Tuesday, November 11, 2008

From My Bookshelf: A Prayer for the Dying

Stewart O'Nan's novel A Prayer for the Dying is one of those rare second person novels. I didn't think I'd like this -- I'm always such a conventional writer -- but this is a phenomenal read. The narrator here (second person) is a preacher, mortician, sheriff of a small Civil-War era American town that suffers a horrendous plague which essentially is taking the life of every one. The book is a deliberately paced, hellish account of the town's demise and the narrator's gradual immersion in the death, dying, and suffering. 

The challenge, it seems to me, is writing this type of Apocalyptic novel with a heart. I'm a sucker for the dismal, desperate setting, the lone man cast against a bleak universe.
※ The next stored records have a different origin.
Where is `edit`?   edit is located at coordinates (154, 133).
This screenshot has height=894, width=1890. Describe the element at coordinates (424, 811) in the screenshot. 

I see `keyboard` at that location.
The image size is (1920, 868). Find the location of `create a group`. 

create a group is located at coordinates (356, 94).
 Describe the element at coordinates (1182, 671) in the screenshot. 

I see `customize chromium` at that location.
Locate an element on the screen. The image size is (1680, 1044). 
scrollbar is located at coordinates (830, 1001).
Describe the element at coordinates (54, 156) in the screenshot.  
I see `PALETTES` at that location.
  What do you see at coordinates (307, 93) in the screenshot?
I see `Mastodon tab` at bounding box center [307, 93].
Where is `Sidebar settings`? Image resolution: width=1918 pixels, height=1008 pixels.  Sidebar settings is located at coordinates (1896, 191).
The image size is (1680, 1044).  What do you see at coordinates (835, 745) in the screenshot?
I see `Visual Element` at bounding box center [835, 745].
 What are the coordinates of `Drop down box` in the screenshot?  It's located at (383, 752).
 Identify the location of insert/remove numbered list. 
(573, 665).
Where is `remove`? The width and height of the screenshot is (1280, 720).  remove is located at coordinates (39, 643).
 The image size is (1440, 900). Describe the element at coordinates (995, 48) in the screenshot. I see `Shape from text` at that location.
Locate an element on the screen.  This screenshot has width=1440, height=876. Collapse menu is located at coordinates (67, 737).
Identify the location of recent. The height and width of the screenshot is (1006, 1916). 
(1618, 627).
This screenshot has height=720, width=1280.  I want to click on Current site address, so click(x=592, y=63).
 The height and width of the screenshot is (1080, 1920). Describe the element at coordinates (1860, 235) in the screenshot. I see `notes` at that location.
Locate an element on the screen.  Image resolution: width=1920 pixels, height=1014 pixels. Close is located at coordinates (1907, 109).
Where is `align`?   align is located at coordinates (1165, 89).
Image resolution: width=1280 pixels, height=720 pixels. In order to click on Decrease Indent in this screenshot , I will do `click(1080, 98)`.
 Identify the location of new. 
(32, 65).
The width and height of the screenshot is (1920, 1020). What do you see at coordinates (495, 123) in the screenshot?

That's a classic heroic narrative, and this novel follows that tradition in many ways. The preacher tries to keep his mind and his community together in the face of bleak odds and a rampaging, violent disease. O'Nan does manage to give the narrator (you) a kind of heart; but the overwhelming horror which encounters, scores of dead that include his own wife and child, make it hard for the novel to be about anything but what the narrator witnesses.  

That said, I like this book tremendously. I'm impressed by the story, and I'm impressed by the plot, which has a stunning turn near the conclusion. I think as a reader it's less important to me to have that "heart" than to compel the reader in some dramatic human way. There's no indulgence here, no rambling, no moralizing. I also admire the quickness and efficiency of the prose. There's very little wasted here. You (now I'm in second person) could easily see another writer mucking this story up with grand paragraphs on the nature of humanity, sickness, God, morality, etc. But O'Nan doesn't do that. (In some ways, I wonder what Cormac McCarthy would have done with this story.) I think he realized that at some point the most compelling thing about this novel's subject is the clean narrative line, what happens to this preacher/sheriff/mortician as he ambles through this personal hell. 

It is a book about humanity that does not romanticize the good or the bad in human beings. It is one of those books which moves me because it's so honest. The preacher is this lone, doubting, forlorn soul grappling with enormous issues of life, death, and sickness. O'Nan does a superb job of describing his thoughts without getting in the way, without being too 'writerly.' That's something I admire. The book speaks, not the author.